En vérité : Le récépissé qui fâche

Isac A. YAÏ 23 septembre 2019

Elle devait être une bonne nouvelle. Mais il n’en est rien. La délivrance du récépissé provisoire par le ministre de l’intérieur consacre l’existence officielle du parti. A priori, après plusieurs micmacs, cette formation politique a satisfait aux exigences de la loi n°2018-23 du 17 septembre 2018 portant charte des partis politiques en République du Bénin. En parcourant le courrier du ministre, on est tenté de croire que les instances du parti ont procédé à des réajustements et corrections contenus dans le courrier V/L n°001 du 12 septembre 2019. En lieu et place de Valentin Djènontin élu Secrétaire exécutif national du parti au terme du mémorable congrès constitutif de février 2018 à Parakou, c’est plutôt Paul Hounkpè qui prend les commandes.

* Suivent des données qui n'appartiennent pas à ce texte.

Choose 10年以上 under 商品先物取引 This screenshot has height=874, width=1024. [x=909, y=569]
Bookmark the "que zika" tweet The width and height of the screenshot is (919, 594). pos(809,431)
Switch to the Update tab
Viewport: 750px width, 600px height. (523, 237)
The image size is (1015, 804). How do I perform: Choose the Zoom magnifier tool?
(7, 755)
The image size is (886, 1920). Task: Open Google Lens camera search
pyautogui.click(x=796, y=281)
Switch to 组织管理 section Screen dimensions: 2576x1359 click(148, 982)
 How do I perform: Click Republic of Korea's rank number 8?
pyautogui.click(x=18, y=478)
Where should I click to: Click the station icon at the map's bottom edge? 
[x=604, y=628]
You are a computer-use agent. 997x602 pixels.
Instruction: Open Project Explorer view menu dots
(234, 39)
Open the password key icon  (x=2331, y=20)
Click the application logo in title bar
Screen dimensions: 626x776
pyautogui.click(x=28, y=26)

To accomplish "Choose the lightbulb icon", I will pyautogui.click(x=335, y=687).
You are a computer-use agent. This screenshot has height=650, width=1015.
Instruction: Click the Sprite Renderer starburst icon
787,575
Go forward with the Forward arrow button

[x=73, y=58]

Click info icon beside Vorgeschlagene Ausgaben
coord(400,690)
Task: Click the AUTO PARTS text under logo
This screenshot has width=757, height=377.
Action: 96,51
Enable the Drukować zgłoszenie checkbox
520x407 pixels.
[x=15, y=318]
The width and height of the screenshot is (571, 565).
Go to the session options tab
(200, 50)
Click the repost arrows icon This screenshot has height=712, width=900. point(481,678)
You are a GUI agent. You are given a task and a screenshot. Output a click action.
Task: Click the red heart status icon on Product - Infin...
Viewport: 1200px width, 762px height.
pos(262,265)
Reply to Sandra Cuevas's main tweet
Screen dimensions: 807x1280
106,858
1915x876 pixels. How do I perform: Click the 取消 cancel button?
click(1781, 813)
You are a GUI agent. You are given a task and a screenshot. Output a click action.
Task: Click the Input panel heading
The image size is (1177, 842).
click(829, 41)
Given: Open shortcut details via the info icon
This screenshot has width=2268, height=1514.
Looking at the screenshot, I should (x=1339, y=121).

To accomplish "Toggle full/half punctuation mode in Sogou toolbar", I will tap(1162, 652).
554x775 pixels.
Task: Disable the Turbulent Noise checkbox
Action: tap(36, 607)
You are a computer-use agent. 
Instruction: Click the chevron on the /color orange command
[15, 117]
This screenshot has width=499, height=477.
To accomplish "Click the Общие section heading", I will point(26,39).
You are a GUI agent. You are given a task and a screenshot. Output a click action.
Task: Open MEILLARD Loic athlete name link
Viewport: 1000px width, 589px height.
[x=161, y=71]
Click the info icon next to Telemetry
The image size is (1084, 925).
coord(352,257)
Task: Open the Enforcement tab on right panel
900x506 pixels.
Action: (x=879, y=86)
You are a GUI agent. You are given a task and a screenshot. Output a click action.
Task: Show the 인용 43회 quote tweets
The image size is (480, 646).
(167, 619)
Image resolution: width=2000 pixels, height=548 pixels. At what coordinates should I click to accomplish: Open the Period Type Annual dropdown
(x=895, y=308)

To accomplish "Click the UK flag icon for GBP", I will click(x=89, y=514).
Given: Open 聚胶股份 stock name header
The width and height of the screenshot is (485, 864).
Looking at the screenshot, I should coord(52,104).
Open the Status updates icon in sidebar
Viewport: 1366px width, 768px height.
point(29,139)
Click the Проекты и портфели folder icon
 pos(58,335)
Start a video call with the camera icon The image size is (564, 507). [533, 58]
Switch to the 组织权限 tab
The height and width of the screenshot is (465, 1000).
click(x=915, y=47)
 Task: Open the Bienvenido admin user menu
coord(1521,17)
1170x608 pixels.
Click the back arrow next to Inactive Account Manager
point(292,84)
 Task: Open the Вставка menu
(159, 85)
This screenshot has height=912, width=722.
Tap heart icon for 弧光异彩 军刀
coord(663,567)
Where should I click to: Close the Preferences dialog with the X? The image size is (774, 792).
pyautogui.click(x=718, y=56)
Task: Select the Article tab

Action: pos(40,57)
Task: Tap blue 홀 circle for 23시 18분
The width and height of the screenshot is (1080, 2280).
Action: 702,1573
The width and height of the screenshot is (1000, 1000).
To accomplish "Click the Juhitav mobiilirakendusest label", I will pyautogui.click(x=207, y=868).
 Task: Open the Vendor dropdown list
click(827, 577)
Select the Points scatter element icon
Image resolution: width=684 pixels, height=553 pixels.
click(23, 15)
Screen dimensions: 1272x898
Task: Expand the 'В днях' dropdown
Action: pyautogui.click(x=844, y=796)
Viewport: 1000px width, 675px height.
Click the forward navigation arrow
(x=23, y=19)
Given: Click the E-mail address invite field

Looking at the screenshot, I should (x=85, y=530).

Il faut croire que cette mutation s’est opérée dans la clandestinité. Ce qu’il faut retenir à présent, c’est que ce parti d’opposition, exclu des législatives d’avril 2019, pour non-conformité à la charte sus-évoquée, est reconnu par les pouvoirs publics.
Toutes considérations confondues, c’est un pas en avant. Le ministère de l’intérieur sait désormais que ce parti existe. Ce n’est pas rien. La vocation première d’une formation politique, c’est la conquête et l’exercice du pouvoir. Pour relever ce défi, il faut agir en toute légalité. Le socle de tout parti doit être le respect des lois de la République que l’on est censé servir. Néanmoins, les querelles nées de la délivrance de ce récépissé ont également leur fondement. Faut-il le souligner, bien avant le vote et la promulgation de la charte des partis politiques qui prône la création de grands ensembles politiques en lieu et place des micro-partis, les Fcbe ont été les premiers à se jeter à l’eau. Réunis à Parakou en février 2018 sous le parrainage de Boni Yayi, les partis, mouvements et alliances qui sont demeurés fidèles à la vision prônée par l’homme ont disparu au profit d’un parti unique.
Les Fcbe avaient réussi sans contrainte et sans loi ce que l’Union fait la nation n’a jamais réussi à faire en dépit de l’expérience des têtes de pont de ce regroupement. Il fallait simplement qu’à la faveur de la nouvelle charte des partis politiques, son dossier soit mis à jour au niveau du ministère de l’intérieur. Ce qui fut fait, mais les intrigues politiciennes ont pris le dessus. Il a fallu plusieurs mois de tiraillements pour obtenir le fameux récépissé provisoire. Maintenant que c’est fait, une nouvelle guéguerre naît, tout simplement parce que les cadors du parti ont l’impression que la ruse est passée par là. Si ce récépissé soulève tant de vagues alors qu’il devait être source d’apaisement et de réconfort, c’est bien parce qu’il y a eu maldonne quelque part. Les accusations mutuelles qui proviennent des désormais deux ailes du parti indiquent que ce récépissé est venu créer des problèmes au lieu d’en régler.
A-t-on voulu à dessein fragiliser davantage les Fcbe ? Possible. Toujours est-il que ce récépissé, en dépit de son caractère positif, divise plus qu’il n’unit. Du reste, il appartient aux membres du parti de puiser en eux les ressources pour passer ce cap difficile. Les élections locales pointent à l’horizon. La présidentielle aussi. Ce sont des rendez-vous capitaux que ce parti doit honorer, non seulement par respect pour ses militants qui sont restés fidèles en dépit de tout, mais aussi pour sa crédibilité. Mais, à écouter les uns et les autres, le point de non retour a été franchi par chaque camp et il faut craindre une guerre ouverte entre les différentes ailes. Si la saignée n’est pas arrêtée à temps, elle va évoluer vers une scission. Heureusement que Boni Yayi a encore le charisme pour rassembler ce beau monde. S’il le veut, il peut recoller les morceaux et réconcilier sa famille politique.